On-line version ISSN 1027-2852

Biotecnol Apl vol.32 no.1 La Habana Jan.-Mar. 2015

 

RESEARCH

 

Design of the lyophilization process of a L-leucyl-L-alanine dipeptide formulation based on its thermal properties

 

Diseño del ciclo de liofilización de una formulación del dipéptido L-leucil-L-alanina basado en sus propiedades térmicas

 

 

Arién Sánchez-González1, Gerardo R Hernández-González2

1 Centro de InmunoEnsayo. Calle 134 y Avenida 25. Cubanacán, Playa, La Habana, Cuba.
2 Centro de Ingeniería Genética y Biotecnología. Ave. 31 e/158 y 190, Cubanacán, Playa, CP 11600, La Habana, Cuba.

 

 


ABSTRACT

The system for phenylketonuria diagnostic in newborns (UMTEST® PKU) is produced at the Center for Immunoassay (Havana, Cuba). L-leucyl-L-alanine is one of the kit components and requires lyophilization due to its limited aqueous solution stability. Results from Diffferential Thermal Analysis/Impedance (DTA/ Zsinφ) and lyomicroscopy determinations, identify that during the freezing step product temperature must be below –30 ºC, while throughout the primary drying process product temperature at sublimation front cannot exceed –18.9 ºC. The use of a procedure based on the critical variables determinations, allow the lyophilization of three industrial batches that finally fulfilled the quality specifications and achieve a reduction of 32 % in the cycle total time.

■ Raw data:

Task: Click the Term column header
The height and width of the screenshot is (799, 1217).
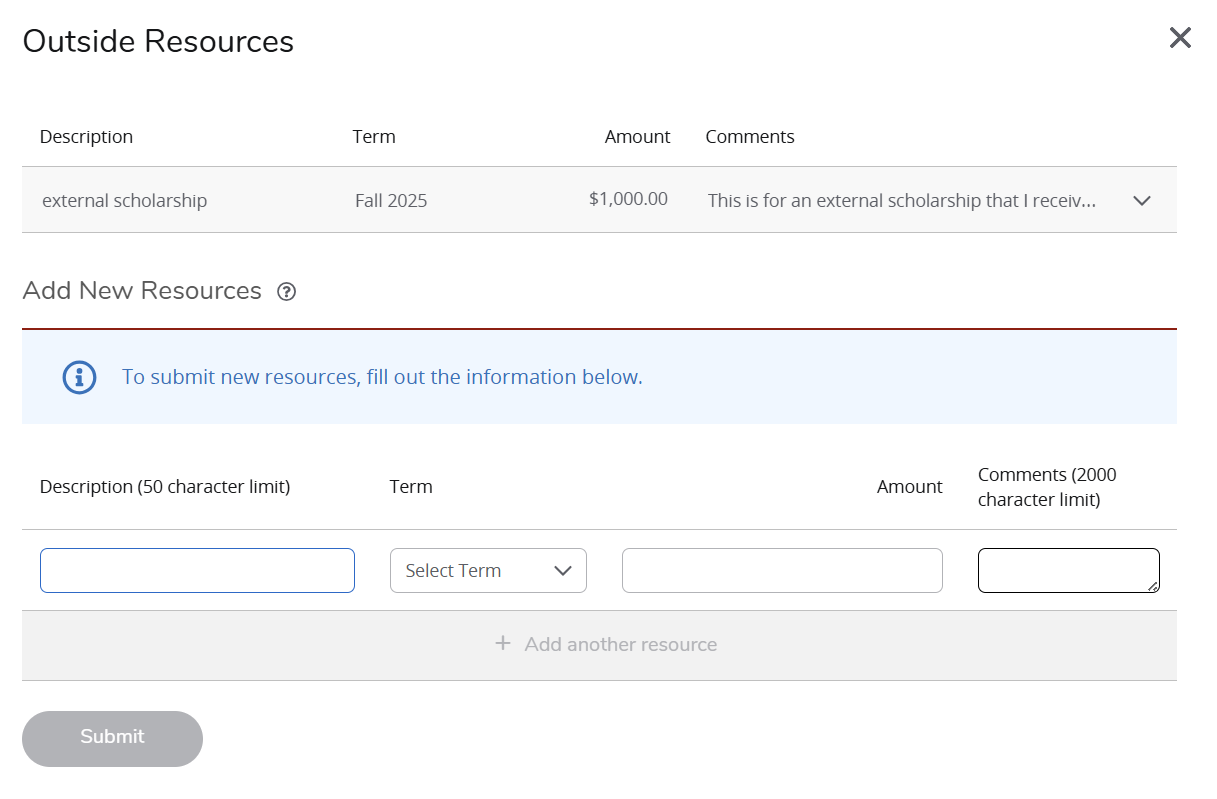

■ Directions:
- 1) In the excerpt on lyophilization, list every figure the abstract gives as a temperature or a percentage.
- 2) Return the passage from the excerpt on lyophilization, starting with "1 Centro de" and going on through "11600, La Habana, Cuba.".
Rely only on the excerpt on lyophilization above when responding.

■ Answer set:
- 1)
–30 ºC
–18.9 ºC
32 %

- 2)
1 Centro de InmunoEnsayo. Calle 134 y Avenida 25. Cubanacán, Playa, La Habana, Cuba.
2 Centro de Ingeniería Genética y Biotecnología. Ave. 31 e/158 y 190, Cubanacán, Playa, CP 11600, La Habana, Cuba.